Republican North Carolina Sen. Thom Tillis said he’s worried red flag laws could also take guns away from people who don’t need them.

“Virtually everyone I’ve seen here has pushed law-abiding gun owners into what I consider overreach,” Tillis told CNN on Tuesday.

Many states continue to relax the laws. Other states’ laws don’t work

The Texas Tribune examines how Texas, despite numerous mass shootings in the state, has moved toward increasingly lenient gun laws. Last year it moved away from gun licenses, allowing most people to openly carry guns without a license or training.
Meanwhile, laws in other states have been ineffective. Red flag laws failed to identify the shooter who targeted black Americans at a Buffalo grocery store this month. A red flag law in Indiana failed to identify the shooter who killed eight people at a FedEx facility in 2021. The law has since been changed.
Advocacy group Everytown for Gun Safety notes that mass shooters often manage to circumvent ownership restrictions, despite warning signs.

Courts strike down laws

Most gun restrictions are enforced at the state level, and there is a patchwork of laws across the country. Even in states where strong majorities support gun control measures, federal courts have stood in the way.

Citing the heroism of musket-wielding youths he says fought in the Revolutionary War hundreds of years ago, a federal judge earlier this month threw out a California law banning the sale of semi-automatic weapons. to anyone under the age of 21.
The Supreme Court appears poised to increase the number of guns on the streets of the United States, that is, if it chooses to strike down New York’s law governing concealed handguns. A decision is expected within about a month.

The country is clearly divided on the issue of guns and how to restrict them. There is an apocryphal belief among many Americans that the Constitution views gun ownership the same way it views life, liberty, and the pursuit of happiness. An increasingly conservative Supreme Court has turned that belief into precedent.

RELATED: Here’s What the Second Amendment Actually Says

You’ve no doubt read that large majorities across the country support certain restrictions on guns – and that’s true.

Support for gun restrictions rises and falls

But it’s not the vast majority of the country that wants a complete rewrite of national gun laws.

CNN polling director Jennifer Agiesta notes that “support for tougher gun laws tends to increase after high-profile mass shootings, such as the one at Marjory Stoneman Douglas High School in Florida, which took place in Florida. comes a few weeks before Gallup measures its recent high of 67% support for tougher laws in March 2018.”

In a more recent Gallup poll, only a slim majority of Americans favor tougher gun sales laws, and a survey last year from ABC News and the Washington Post found that about half of the public say that neither tougher laws nor tougher enforcement would reduce the number of violent crimes in the United States.

All of that could change after this horrific new round of shootings.

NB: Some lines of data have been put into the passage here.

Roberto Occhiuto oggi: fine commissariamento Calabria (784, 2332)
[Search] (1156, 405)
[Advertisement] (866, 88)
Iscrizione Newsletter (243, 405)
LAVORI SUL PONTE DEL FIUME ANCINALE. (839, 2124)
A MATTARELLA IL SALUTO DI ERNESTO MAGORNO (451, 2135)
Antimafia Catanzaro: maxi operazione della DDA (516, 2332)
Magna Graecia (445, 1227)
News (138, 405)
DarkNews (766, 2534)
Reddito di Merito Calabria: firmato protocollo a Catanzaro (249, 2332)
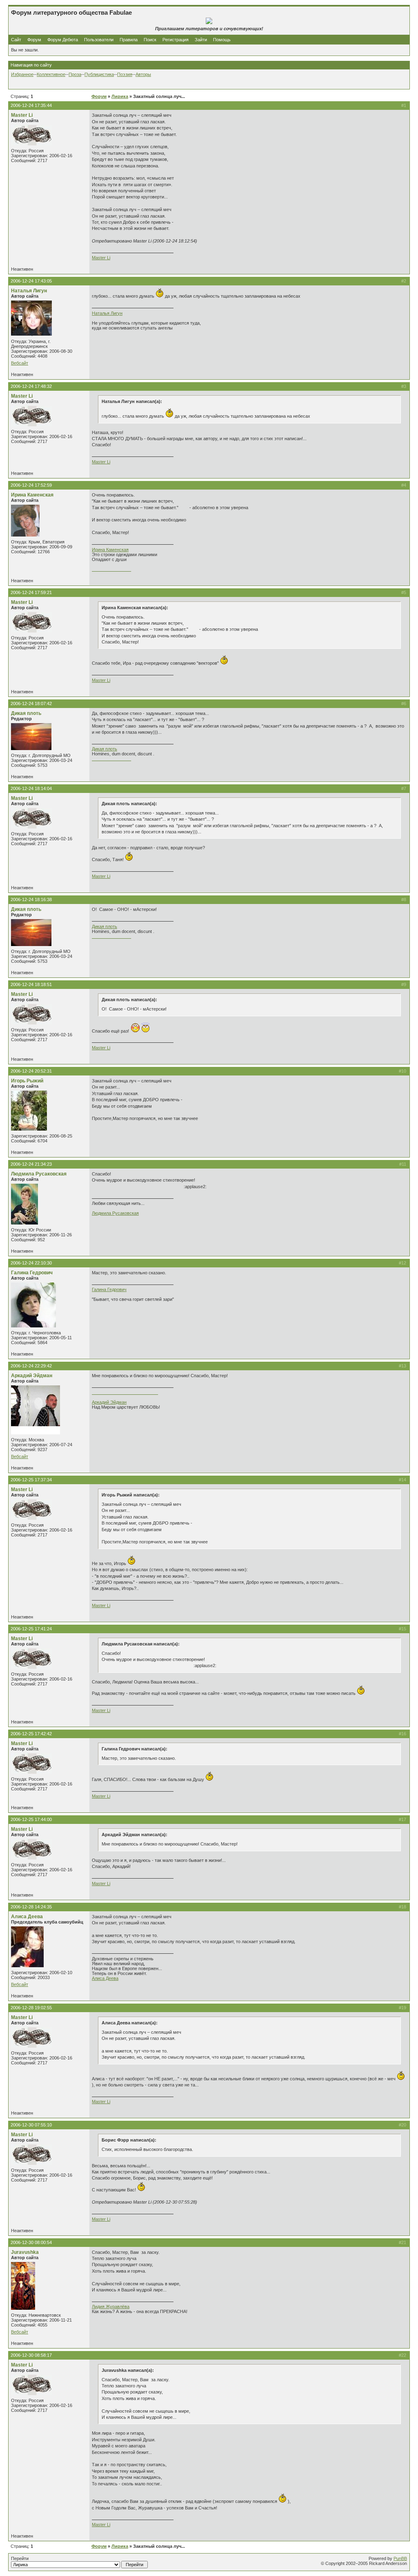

There is broad support in a Analyzing Pew Research Center polls last year for some specific ideas that go far beyond what’s possible in Congress:
  • 87% supported preventing people with mental illness from buying guns.
  • 81% supported that private gun sales and sales at gun shows be subject to background checks.

People support specific things

Smaller but still substantial majorities supported more controversial ideas, according to Pew’s analysis:

  • 66% supported the creation of a federal database to track gun sales.
  • 64% approved of “banning large capacity ammunition magazines holding more than 10 rounds”.
  • 63% approved of the “ban on assault weapons”.

Despite the Supreme Court’s skepticism of New York’s licensing law, only 20% of Pew polls, including just 35% of gun owners nationwide, favored a license law. law “allowing people to carry concealed weapons without a permit”.

What all of this means is that despite cries that something – or whatever – needs to be done, the US government is predisposed to inaction, the courts are highly respectful of gun rights and the absolutists have a grip on the system. Until one or all of these things change, and until there are more guns than people in the United States, this cycle will continue.